Health care reform, not my jam, but I thought I ought to bone up a little so I bought a book that looked good by two health/econ academics. It's "We've Got You Covered," by Liran Einav and Amy Finkelstein of Stanford and M.I.T., respectively.
Although it flouts the old dictum, "Don't judge a book by its cover," which I do all the time (doesn't everyone?), the blurbs for the book are not encouraging. The lead is from the notorious Professor Emily Oster. Others come from Matt Yglesias, no comment necessary, and Harvard reactionary economist N. Gregory Mankiw.
They choose to run the thought experiment, if we were building a new system for the U.S. from scratch, what would we like to do? There are two ways to take this. One is that it's an interesting, useful question. I want to know their answer. They claim to be foursquare in favor of universal coverage, in keeping with the title of the book. I'll get back to that later.
The less favorable interpretation goes to the pitfalls of incremental reform. The authors have a batch of horror stories about how the complexity and inconsistency of eligibility rules make a nightmare for patients. They use that to bolster the idea of wholesale reform. This argument doesn't quite fly. Their own scheme is far from a patchwork, but its simplicity is deceptive.
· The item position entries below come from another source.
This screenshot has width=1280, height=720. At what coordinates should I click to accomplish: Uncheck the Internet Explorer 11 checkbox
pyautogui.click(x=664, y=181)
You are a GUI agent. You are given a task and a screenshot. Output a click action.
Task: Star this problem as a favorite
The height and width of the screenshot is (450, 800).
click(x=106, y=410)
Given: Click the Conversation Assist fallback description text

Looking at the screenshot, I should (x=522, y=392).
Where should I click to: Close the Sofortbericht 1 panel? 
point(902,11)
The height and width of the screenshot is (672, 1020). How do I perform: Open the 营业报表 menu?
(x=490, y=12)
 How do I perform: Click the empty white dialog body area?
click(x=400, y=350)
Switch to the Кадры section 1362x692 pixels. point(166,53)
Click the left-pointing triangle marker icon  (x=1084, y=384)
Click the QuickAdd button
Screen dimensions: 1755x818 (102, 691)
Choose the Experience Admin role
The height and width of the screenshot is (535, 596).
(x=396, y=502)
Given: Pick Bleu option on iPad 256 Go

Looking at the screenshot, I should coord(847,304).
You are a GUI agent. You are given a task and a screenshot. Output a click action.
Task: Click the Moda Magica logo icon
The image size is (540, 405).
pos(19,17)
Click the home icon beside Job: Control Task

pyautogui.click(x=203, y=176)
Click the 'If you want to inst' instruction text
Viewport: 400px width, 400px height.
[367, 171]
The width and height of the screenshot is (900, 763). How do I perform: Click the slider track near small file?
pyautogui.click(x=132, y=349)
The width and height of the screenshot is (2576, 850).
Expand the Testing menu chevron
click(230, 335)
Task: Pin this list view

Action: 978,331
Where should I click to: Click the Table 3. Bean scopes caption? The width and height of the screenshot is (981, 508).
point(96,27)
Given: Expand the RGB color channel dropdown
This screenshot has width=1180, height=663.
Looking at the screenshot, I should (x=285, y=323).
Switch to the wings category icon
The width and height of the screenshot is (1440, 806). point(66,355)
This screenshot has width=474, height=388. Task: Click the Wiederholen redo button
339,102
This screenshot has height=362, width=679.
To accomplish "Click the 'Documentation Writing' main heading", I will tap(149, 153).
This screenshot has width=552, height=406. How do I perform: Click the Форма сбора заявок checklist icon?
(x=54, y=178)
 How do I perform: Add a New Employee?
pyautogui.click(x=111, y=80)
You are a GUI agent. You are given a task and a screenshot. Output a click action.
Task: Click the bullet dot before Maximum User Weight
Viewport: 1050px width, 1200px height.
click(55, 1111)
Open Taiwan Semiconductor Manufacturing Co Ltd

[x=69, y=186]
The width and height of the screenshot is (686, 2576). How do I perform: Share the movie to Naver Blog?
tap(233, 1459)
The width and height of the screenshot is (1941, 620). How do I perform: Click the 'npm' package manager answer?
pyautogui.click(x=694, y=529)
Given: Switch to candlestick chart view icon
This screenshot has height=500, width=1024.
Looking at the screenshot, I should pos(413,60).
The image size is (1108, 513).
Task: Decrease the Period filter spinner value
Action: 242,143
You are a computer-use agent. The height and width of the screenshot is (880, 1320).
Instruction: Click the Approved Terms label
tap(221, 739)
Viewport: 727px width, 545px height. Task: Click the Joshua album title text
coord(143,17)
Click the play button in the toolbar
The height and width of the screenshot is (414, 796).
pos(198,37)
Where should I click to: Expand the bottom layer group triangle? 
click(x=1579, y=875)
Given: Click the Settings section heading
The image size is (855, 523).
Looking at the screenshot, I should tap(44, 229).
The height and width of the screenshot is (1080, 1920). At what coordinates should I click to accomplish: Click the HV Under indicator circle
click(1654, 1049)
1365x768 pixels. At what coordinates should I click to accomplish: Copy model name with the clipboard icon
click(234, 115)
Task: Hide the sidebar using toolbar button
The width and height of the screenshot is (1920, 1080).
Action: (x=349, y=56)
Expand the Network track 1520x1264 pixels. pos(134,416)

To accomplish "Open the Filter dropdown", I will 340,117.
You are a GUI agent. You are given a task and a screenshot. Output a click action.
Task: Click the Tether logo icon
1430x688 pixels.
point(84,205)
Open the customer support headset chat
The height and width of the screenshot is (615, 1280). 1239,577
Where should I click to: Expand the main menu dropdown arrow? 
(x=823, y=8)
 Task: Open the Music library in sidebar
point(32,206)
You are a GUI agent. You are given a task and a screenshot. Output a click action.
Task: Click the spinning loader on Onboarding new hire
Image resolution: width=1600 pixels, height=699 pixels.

First of all, setting a basic package of universally-covered services still creates a seam between what is covered and what is not, the same problem afflicting the existing, patchwork system.
Secondly, the incompleteness of their scheme merely offloads the myriad problems they describe to the private sector. They would leave everyone to the tender mercies of private health insurance companies.
Thirdly, while incremental additions to supported benefits are inferior to . . . more benefits, they are better than no incremental addition. In policy analysis, a no-no is comparing real-world changes or existing arrangements to ideal ones. The comparison is of limited value, since the ideal is unavailable. That's why they call it ideal. The bigger problem with incremental changes is that they can go either way.
It's interesting to see that while the profit motive inspires private insurers to find ways to deny you coverage, there are parallel pressures on public benefit programs. Competition for public dollars, including for tax cuts, generates budget pressure that leads to exceptions and interruptions in public coverage, and profound financial trauma for patients' families.
Fourthly, imagining a system whose design escapes politics is another case of economists assuming a ladder to get us out of the hole of the U.S. health care system. To be sure, cheap politics -- politicians justifying impractical arrangements that sound good to the uninformed -- brought us to our present pass. But it is of limited value to abstract from it entirely.
The authors cite a dictum from the long-departed right-wing economic icon Milton Friedman, to the effect that the reformer's job is to describe the ideal and wait until the public sees it as essential. In practice, that's a formula for paralysis, something that the old fox probably understood and appreciated. This is also easy to say for someone enjoying very good insurance (as I do).
A useful point made by the authors is that the U.S. already has a de facto social contract, that all should have access to medical care, regardless of ability to pay. To be sure, the system works badly and is full of holes and exceptions that impose high costs of compliance (e.g., filling out forms to apply for benefits). But there is a system. That points to a political basis for making a better system. There's a reason even Donald Trump was at pains to promise that his preferred health care reform would not let pre-existing conditions prevent someone from getting support for treatment.
I also like their discussion of how public sentiment favoring medical benefits flowed from ideas of "moral emergencies" and of "the deserving poor." This came up vividly in discussions of compensation for victims of 9-11. A man with the misfortune of being in the Twin Towers at the wrong time was thought to deserve something that a man hit by an equally random bus did not. These questions come up in the matter of disaster relief. They are vividly brought out in a book by Kenneth Feinberg, a man deeply involved in administering such relief. He talks about it in his first book.
More later.
Here’s my review of their book: https://gooznews.substack.com/p/medicare-for-all-lite
Healthcare (or any other goodie) either has to be paid for by the consumer, or rationed by a collective mechanism: call it "insurers" or "Gosplan." No sane person wants fee-for-service, perhaps outside of cosmetic plastic surgery. (Republicans aren't sane.). So rationing it is. And rationing always involves fudges and edge-cases and borders, or at least long queues. So what is the least terrible way to ration things?